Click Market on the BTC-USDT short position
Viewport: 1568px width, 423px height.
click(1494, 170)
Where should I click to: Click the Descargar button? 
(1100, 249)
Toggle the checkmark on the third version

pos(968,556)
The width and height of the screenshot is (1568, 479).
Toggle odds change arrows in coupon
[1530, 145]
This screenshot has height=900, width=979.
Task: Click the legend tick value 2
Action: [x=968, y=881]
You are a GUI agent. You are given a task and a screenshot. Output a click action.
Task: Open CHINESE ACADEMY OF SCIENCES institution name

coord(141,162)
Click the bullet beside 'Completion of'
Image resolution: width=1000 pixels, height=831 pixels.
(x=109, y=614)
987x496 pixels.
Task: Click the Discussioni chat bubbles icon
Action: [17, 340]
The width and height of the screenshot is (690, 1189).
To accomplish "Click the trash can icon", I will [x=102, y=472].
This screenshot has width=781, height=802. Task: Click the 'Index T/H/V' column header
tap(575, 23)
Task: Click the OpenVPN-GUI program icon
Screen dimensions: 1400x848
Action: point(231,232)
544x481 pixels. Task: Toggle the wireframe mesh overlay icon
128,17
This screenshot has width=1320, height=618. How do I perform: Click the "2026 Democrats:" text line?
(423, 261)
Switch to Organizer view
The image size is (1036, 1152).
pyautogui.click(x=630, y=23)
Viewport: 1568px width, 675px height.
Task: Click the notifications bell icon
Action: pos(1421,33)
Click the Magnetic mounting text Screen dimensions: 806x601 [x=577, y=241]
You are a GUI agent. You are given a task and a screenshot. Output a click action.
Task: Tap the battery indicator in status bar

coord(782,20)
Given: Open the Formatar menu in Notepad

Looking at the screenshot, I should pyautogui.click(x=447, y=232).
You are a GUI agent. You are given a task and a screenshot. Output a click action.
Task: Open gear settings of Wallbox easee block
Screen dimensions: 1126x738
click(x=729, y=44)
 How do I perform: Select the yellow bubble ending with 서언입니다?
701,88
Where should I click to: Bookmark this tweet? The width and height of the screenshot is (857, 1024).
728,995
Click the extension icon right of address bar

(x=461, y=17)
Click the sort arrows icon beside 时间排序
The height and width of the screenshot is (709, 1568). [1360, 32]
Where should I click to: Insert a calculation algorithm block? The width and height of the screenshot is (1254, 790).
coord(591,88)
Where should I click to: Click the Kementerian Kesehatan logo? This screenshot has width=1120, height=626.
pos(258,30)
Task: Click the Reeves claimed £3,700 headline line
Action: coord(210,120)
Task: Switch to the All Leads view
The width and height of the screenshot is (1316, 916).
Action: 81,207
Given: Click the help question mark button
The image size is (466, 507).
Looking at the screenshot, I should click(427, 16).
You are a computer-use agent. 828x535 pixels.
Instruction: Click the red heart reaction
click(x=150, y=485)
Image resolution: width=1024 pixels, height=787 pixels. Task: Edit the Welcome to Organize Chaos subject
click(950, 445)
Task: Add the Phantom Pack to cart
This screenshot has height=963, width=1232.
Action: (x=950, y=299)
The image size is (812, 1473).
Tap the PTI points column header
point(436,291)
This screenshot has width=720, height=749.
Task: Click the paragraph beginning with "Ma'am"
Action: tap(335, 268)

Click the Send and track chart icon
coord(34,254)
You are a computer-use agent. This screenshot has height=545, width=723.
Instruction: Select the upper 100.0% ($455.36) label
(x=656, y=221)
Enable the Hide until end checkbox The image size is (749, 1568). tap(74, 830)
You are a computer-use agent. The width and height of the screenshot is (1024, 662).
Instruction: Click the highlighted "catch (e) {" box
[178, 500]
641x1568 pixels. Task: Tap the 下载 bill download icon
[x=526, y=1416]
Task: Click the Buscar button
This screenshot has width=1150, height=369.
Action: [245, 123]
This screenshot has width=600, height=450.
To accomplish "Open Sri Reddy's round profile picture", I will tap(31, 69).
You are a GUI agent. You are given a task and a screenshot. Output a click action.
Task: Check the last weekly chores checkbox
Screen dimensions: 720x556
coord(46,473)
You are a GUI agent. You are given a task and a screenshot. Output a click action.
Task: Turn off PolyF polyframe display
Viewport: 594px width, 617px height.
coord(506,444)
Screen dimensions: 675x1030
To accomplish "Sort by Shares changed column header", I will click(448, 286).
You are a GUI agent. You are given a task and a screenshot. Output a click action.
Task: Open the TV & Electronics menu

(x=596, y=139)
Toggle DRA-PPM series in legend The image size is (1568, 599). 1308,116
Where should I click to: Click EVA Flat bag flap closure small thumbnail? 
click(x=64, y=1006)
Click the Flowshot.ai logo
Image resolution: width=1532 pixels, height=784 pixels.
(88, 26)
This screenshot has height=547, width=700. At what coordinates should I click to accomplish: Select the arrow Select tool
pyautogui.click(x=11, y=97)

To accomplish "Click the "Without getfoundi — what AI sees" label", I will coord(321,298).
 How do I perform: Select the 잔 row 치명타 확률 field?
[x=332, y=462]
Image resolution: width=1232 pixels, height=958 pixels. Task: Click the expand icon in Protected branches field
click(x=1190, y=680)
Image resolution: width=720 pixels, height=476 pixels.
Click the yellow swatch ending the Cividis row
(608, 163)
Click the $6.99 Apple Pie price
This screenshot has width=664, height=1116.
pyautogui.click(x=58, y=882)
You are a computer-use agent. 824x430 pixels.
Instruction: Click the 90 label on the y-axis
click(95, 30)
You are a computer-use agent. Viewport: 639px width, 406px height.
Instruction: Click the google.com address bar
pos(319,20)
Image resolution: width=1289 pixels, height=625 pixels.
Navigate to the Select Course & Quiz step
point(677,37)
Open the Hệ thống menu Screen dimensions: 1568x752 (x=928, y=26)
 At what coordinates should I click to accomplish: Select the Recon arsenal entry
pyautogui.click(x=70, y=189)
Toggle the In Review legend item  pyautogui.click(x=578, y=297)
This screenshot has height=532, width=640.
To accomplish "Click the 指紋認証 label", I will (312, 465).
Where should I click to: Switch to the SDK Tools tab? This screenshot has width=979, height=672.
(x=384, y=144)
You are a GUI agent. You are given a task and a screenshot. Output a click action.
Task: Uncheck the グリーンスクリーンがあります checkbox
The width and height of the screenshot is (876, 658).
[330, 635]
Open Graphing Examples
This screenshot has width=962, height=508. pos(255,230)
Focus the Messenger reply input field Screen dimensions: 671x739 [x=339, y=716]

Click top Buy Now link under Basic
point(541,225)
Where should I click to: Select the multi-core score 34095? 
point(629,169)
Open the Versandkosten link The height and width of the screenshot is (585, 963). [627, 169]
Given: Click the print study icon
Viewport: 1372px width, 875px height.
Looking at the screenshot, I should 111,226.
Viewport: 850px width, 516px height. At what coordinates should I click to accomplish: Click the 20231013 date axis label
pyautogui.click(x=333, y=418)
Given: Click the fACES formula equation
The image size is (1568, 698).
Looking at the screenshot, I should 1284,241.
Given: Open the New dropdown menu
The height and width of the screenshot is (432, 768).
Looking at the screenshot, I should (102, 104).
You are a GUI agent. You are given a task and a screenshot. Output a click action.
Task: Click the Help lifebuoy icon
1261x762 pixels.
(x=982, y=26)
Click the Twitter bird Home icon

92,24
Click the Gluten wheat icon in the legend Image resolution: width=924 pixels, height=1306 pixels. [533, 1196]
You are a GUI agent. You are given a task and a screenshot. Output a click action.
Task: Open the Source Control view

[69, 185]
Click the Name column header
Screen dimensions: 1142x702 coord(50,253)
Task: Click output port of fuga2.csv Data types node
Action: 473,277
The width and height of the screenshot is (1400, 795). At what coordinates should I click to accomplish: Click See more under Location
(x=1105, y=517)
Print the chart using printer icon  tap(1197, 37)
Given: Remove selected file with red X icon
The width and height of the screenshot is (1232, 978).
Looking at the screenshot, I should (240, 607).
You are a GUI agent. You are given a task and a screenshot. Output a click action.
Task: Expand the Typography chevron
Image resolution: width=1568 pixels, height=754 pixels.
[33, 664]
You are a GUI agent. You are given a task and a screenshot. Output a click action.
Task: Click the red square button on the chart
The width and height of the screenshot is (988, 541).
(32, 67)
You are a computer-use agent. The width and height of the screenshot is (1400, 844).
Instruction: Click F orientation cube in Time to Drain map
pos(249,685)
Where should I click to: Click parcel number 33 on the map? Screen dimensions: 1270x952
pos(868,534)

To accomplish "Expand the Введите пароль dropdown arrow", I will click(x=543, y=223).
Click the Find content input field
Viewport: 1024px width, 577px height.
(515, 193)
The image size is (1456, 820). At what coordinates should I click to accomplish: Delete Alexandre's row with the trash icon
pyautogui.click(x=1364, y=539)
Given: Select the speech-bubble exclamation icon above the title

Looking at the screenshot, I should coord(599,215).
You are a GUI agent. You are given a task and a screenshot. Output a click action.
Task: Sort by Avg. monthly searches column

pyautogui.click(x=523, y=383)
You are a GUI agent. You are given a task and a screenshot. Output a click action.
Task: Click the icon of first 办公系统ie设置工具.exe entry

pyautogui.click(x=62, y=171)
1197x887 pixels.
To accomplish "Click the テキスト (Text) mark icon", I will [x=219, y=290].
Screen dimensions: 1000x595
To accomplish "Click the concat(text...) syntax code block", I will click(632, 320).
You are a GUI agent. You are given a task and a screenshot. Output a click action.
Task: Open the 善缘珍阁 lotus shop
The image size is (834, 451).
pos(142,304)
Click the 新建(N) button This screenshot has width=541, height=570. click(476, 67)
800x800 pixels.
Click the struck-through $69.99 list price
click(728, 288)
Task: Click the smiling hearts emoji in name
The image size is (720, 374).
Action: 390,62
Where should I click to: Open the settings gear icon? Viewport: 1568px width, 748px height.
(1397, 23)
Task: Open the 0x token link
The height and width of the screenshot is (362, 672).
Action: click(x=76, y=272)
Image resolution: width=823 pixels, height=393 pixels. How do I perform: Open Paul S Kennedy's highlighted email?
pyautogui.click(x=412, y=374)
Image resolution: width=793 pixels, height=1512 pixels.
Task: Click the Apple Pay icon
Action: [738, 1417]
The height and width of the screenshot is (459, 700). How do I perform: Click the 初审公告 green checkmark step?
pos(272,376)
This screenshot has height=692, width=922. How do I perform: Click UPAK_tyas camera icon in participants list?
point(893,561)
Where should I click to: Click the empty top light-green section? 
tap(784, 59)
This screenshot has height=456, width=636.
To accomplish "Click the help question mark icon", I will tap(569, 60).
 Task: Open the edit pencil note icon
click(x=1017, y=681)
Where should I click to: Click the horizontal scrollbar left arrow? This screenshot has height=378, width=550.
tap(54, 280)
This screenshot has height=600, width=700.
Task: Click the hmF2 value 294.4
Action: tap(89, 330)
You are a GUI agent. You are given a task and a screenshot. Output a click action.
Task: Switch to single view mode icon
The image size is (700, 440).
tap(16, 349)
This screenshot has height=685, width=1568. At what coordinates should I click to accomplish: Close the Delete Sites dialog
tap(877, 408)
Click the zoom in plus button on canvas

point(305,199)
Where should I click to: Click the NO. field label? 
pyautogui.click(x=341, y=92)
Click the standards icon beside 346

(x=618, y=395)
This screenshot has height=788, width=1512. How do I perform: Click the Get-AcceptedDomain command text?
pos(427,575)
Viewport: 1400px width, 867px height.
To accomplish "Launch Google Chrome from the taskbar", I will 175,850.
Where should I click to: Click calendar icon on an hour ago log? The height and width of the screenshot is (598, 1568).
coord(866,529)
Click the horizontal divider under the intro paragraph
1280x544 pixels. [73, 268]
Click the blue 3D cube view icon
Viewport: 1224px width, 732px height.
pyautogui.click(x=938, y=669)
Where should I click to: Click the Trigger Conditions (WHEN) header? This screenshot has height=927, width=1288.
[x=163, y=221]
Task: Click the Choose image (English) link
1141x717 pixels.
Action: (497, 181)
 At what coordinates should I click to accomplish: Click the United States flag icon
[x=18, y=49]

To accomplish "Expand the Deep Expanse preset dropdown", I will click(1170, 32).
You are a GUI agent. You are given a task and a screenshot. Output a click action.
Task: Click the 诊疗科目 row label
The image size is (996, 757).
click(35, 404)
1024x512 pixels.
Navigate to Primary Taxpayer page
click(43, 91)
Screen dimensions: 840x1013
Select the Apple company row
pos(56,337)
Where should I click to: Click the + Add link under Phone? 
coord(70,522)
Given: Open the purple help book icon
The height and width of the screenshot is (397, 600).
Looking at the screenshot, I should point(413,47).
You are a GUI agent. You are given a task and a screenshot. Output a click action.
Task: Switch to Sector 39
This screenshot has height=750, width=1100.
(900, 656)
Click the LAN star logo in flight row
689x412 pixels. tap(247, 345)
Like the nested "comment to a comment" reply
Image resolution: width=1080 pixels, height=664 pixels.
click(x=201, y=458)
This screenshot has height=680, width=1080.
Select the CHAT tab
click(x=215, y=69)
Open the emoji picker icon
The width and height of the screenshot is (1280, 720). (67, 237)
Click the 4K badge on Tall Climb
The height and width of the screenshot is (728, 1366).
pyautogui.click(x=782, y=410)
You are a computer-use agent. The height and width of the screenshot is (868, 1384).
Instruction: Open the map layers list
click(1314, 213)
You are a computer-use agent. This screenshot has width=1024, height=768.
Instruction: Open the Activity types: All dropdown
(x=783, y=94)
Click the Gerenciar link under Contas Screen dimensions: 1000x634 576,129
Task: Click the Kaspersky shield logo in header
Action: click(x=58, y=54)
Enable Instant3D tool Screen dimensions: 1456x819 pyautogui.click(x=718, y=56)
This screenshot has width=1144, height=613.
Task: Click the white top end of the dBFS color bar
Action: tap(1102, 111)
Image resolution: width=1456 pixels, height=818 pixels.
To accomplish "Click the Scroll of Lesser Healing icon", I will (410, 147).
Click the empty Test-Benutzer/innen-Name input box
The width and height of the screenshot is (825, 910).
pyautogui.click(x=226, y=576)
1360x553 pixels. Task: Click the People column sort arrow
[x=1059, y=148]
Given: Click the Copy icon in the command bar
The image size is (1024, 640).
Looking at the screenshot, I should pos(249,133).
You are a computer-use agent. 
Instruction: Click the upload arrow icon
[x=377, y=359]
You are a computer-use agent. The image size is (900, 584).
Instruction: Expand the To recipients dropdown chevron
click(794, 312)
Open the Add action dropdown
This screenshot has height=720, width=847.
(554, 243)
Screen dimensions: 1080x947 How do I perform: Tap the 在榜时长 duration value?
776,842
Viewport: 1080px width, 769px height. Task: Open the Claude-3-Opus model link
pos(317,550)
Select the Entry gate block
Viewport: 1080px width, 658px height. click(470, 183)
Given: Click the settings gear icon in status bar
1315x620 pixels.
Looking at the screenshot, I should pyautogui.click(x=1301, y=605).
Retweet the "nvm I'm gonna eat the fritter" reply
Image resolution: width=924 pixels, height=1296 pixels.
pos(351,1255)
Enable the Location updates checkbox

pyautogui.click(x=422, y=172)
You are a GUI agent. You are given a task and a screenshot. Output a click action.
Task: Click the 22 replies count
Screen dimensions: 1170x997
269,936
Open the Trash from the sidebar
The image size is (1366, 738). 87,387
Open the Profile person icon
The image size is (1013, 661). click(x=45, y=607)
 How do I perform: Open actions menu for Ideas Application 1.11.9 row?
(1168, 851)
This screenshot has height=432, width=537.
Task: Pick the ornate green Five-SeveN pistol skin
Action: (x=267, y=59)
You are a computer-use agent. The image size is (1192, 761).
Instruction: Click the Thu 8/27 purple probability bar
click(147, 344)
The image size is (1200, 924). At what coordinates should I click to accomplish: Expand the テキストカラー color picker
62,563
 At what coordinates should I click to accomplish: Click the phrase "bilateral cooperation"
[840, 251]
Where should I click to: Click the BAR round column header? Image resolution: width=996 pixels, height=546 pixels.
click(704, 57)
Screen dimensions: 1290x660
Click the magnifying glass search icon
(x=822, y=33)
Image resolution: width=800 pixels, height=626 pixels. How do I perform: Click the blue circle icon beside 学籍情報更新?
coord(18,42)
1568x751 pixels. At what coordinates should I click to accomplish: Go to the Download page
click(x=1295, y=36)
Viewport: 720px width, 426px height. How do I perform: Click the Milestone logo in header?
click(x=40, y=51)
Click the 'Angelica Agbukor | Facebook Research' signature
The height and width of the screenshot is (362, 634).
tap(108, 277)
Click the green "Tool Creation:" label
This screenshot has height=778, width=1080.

------------------------------------------------------------

### [What the task requires]
Filter by the word "question": copy every line of the data that holds it.

### [The completed task]
Given: Click the help question mark button
To accomplish "Click the help question mark icon", I will tap(569, 60).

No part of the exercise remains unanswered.